The Starry Skies of Art, Serlachius Museums, Mänttä, Finland, to 8 January 2017. For New Scientist, 20 July 2016.
A FEW hours north of Helsinki, Finland, on the shores of a lake, sits an art museum, opened in the 1930s and much expanded since. Now one of its galleries is filled with 200 years’ worth of artistic visions of the skies, the work of Helena Sederholm, an art-education professor, and science writer Markus Hotakainen.
Scientific approaches to the cosmos are affectionately parodied in Andy Gracie’s Drosophila Titanus – a breeding project to adapt fruit flies for life on Titan, Saturn’s largest moon – and Agnes Meyer-Brandis’s Moon Goose Analogue: Lunar migration bird facility (MGA), which tries to realise, NASA-style, English bishop Francis Godwin’s story The Man in the Moone, whose hero flies to the moon in a chariot towed by “moon geese”.
Reductive approaches to the cosmos reach pathological levels in Marko Vuokola’s Been There, Seen It, Done That, in which the phases of the moon are reduced to a pattern of shadows cast by glass discs resting on a glass shelf.
A more elegaic exploration of the same idea (that we murder to dissect) lies in Petri Eskelinen’s 2016 installation Dying Star. After a few minutes, the viewer’s dark-adapted eye makes out a beautiful and convincing cloud of stars. At regular intervals, lights come on, revealing the cloud for what it is: smeared, worn Perspex sheets stuck with scraps of Post-it note and scrawled over with whiteboard pens: “Yes”; “No”; “No life field”. The night sky is reduced to a bitterly precise, tiresome, anthropocentric hunt for an earthlike planet.

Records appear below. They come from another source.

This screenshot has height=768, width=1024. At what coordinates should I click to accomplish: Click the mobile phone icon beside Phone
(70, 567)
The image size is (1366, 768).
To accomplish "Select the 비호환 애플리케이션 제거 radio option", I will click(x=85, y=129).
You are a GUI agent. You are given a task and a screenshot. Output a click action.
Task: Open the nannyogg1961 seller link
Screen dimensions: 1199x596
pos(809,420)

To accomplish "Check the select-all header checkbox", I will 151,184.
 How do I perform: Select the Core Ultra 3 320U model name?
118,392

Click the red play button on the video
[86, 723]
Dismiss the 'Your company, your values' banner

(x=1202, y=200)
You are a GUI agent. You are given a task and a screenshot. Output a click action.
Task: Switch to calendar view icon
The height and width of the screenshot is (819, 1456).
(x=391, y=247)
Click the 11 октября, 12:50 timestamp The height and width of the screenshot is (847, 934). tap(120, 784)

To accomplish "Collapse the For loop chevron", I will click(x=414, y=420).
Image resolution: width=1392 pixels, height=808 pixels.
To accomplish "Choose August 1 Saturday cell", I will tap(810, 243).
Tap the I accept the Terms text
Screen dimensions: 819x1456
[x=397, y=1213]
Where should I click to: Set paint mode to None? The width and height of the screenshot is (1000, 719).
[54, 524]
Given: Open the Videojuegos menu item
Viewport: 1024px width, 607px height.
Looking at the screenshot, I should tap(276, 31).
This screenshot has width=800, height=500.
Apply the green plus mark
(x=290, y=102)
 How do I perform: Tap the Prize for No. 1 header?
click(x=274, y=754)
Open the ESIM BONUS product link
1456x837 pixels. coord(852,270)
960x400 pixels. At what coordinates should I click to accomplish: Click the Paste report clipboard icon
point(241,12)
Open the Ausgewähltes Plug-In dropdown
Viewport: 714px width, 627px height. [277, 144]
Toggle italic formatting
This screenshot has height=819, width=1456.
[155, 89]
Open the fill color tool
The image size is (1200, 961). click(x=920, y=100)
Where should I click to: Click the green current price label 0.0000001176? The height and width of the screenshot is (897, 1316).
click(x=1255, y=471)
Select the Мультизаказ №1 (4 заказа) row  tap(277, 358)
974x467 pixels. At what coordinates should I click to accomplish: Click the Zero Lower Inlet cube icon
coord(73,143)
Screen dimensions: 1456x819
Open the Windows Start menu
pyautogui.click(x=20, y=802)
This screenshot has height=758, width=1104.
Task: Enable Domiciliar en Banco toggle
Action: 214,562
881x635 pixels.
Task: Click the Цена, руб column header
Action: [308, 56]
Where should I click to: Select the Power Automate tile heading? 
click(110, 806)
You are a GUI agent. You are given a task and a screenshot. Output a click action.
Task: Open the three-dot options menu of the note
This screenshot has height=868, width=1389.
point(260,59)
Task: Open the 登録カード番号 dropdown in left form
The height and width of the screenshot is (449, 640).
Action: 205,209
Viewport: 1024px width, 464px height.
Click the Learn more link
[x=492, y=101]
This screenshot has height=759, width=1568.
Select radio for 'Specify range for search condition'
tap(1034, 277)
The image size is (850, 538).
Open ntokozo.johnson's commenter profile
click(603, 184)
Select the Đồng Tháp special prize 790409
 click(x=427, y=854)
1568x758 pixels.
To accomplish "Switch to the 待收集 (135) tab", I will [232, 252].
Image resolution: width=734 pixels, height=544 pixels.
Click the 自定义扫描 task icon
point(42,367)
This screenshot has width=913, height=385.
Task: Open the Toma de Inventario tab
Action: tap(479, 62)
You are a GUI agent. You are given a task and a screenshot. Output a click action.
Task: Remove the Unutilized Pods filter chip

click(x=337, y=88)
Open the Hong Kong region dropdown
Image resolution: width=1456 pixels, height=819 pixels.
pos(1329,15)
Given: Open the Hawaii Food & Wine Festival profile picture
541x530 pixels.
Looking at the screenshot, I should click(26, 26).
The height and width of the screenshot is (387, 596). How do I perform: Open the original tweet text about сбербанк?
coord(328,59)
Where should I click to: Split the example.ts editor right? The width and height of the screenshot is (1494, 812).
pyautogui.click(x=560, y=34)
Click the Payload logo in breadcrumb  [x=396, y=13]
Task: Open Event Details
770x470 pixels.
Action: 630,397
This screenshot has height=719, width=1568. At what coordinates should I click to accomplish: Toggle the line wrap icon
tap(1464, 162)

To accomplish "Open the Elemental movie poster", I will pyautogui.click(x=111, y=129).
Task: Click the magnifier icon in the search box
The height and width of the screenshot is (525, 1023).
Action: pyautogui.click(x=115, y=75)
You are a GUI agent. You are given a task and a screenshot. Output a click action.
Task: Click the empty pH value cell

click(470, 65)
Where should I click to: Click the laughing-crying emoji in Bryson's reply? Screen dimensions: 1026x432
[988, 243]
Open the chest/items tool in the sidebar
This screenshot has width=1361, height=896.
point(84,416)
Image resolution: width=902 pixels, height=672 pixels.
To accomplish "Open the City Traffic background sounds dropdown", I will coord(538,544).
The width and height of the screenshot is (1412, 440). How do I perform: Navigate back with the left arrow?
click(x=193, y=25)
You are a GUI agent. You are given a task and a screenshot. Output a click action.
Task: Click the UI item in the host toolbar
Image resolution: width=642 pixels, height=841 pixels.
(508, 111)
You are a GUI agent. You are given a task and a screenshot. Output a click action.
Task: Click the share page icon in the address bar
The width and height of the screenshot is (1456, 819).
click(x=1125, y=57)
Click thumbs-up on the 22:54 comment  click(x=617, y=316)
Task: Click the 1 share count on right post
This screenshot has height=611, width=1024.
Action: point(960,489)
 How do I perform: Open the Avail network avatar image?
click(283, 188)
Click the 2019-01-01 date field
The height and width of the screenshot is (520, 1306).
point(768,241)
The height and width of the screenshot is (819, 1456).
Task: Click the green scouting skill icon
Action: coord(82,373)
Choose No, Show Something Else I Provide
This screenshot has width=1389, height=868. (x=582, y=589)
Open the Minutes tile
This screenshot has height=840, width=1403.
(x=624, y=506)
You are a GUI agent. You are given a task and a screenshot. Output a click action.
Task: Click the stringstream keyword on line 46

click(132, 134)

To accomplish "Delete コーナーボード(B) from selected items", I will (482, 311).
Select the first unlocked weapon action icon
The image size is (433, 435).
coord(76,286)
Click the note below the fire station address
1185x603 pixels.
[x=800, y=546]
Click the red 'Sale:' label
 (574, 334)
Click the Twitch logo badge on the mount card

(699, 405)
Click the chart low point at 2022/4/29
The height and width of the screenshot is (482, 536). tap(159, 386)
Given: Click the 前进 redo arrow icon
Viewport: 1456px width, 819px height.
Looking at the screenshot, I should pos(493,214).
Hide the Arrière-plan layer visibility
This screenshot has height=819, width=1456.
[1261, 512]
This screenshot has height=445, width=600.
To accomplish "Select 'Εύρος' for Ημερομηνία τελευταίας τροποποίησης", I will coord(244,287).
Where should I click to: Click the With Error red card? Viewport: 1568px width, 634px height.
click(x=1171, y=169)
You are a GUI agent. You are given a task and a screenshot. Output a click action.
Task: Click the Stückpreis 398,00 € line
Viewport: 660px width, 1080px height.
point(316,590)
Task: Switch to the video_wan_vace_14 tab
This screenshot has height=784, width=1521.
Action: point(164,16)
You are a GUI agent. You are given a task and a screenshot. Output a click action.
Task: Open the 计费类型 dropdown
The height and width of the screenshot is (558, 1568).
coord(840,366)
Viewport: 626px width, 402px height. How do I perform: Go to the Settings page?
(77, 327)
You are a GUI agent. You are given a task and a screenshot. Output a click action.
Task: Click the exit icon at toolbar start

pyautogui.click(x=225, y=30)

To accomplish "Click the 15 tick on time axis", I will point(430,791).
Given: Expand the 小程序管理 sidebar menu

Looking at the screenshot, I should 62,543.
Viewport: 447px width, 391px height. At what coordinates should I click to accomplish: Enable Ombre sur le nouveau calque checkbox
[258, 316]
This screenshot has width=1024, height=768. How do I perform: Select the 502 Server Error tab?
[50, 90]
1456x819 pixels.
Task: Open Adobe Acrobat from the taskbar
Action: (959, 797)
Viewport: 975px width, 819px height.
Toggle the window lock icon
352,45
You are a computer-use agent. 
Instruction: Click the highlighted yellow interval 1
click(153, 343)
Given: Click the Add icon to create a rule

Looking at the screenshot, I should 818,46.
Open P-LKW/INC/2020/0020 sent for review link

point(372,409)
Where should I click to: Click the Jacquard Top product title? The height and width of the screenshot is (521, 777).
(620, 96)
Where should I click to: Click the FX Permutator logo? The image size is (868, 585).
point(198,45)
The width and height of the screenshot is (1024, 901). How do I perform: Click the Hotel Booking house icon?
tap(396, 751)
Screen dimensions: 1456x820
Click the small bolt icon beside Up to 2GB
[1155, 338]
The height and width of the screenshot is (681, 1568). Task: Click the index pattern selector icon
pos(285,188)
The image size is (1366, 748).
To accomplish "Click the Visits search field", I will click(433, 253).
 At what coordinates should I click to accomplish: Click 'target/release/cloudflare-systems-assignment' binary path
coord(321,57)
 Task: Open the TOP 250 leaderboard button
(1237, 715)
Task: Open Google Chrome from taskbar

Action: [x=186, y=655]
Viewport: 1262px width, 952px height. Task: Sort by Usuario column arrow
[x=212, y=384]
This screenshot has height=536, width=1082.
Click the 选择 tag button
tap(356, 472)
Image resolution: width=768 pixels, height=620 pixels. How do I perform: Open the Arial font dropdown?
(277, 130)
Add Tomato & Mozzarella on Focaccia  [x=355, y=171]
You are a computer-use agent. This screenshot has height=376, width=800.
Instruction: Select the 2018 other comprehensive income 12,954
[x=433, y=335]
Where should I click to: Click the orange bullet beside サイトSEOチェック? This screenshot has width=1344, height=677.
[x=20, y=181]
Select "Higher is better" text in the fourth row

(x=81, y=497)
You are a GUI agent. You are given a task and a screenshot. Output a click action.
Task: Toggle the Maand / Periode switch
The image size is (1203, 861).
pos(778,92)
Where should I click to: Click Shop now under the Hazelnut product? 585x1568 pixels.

The lights go out. The magic reasserts itself. To comprehend the world, we must reduce it. But as Penelope Umbrico ably reveals in 30,400,020 Suns from Sunsets from Flickr, the world is big enough to take our abuse. And in the moonlit landscapes by 19th-century artists Fanny Churberg and Hjalmar Munsterhjelm, it swallows us whole.